As Odysseus listened to the story, he stayed quiet. That night, however, Odysseus told Penelope that he was upset because he and many other men had sworn a sacred oath to defend Menelaus’s rights to Helen, meaning that he and the other men would have to go to Troy and fight to get Helen back. Odysseus predicted that it would be a tough war. Penelope asked if Odysseus must go, upset by the idea of being at Ithaca without him and without any other friends or people to talk to.
This section, which describes the rationale behind the Trojan War, shows the potentially disastrous consequences of a society in which women are viewed as property and certain men are entitled to them. In Ancient Greek society, this dynamic led to a full-blown war, the destruction of an entire city, and the deaths of thousands.

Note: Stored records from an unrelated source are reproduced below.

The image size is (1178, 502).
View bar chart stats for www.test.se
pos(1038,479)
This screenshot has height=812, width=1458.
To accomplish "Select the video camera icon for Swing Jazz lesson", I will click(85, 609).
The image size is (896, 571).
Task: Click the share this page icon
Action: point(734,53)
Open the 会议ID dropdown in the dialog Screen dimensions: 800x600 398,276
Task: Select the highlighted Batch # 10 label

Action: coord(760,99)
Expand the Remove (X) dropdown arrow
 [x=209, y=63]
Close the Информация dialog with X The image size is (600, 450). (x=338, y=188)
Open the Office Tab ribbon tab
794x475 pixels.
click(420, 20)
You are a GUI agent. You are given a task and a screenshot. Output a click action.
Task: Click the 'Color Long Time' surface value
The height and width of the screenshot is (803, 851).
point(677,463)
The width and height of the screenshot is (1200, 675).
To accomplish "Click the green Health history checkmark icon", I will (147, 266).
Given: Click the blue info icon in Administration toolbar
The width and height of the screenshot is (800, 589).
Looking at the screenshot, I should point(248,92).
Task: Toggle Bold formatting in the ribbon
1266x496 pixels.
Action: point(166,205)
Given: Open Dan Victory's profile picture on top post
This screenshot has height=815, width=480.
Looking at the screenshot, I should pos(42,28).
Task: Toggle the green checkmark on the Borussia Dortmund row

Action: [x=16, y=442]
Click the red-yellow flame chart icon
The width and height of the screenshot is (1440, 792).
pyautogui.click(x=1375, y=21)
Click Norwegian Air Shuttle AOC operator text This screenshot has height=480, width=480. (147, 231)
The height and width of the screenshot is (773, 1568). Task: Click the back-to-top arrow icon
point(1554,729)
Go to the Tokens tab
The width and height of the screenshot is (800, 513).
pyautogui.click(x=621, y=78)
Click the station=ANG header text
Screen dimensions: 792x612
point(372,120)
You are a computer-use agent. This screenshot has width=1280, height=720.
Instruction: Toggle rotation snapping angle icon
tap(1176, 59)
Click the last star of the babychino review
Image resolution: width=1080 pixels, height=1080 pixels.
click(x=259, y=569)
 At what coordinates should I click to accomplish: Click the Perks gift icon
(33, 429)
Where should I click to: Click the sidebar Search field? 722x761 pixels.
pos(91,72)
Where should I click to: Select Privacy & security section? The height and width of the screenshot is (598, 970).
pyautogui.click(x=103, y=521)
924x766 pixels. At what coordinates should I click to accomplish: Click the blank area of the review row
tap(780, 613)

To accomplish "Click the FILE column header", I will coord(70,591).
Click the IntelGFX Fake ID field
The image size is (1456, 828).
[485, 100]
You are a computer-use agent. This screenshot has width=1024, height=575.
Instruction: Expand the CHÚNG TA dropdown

Odysseus insisted that he must, but when the time came he did try to get out of it. When Menelaus showed up at Ithaca with Agamemnon, Odysseus pretended to have gone crazy, putting on peasant’s clothes and ploughing a field. Penelope went with Menelaus and his company to the fields to show him Odysseus and his madness, carrying Telemachus with her.
Odysseus shows the extent of his deceptive, cunning nature in this instance. This story of Odysseus pretending to be insane is also recounted in the Odyssey. As she does throughout the book, Atwood gives an account of the same events as the “original,” but through Penelope’s perspective.
Palamedes, however, found Odysseus out. Palamedes put the infant Telemachus in front of the ox and donkey that were pulling the plough, and Odysseus turned the animals away to keep his son from being run over. After that, Odysseus had to go. The other men told Odysseus that an oracle had predicted they could not win without him, and that made Odysseus a little less hesitant.
When the men tell Odysseus that an oracle foretold his importance in the war, the story sways Odysseus and makes the fact that he must go to war easier to accept. This is yet another example of the potential power of stories to influence people, even master storytellers themselves. It also shows Odysseus’s pride and desire for fame and glory.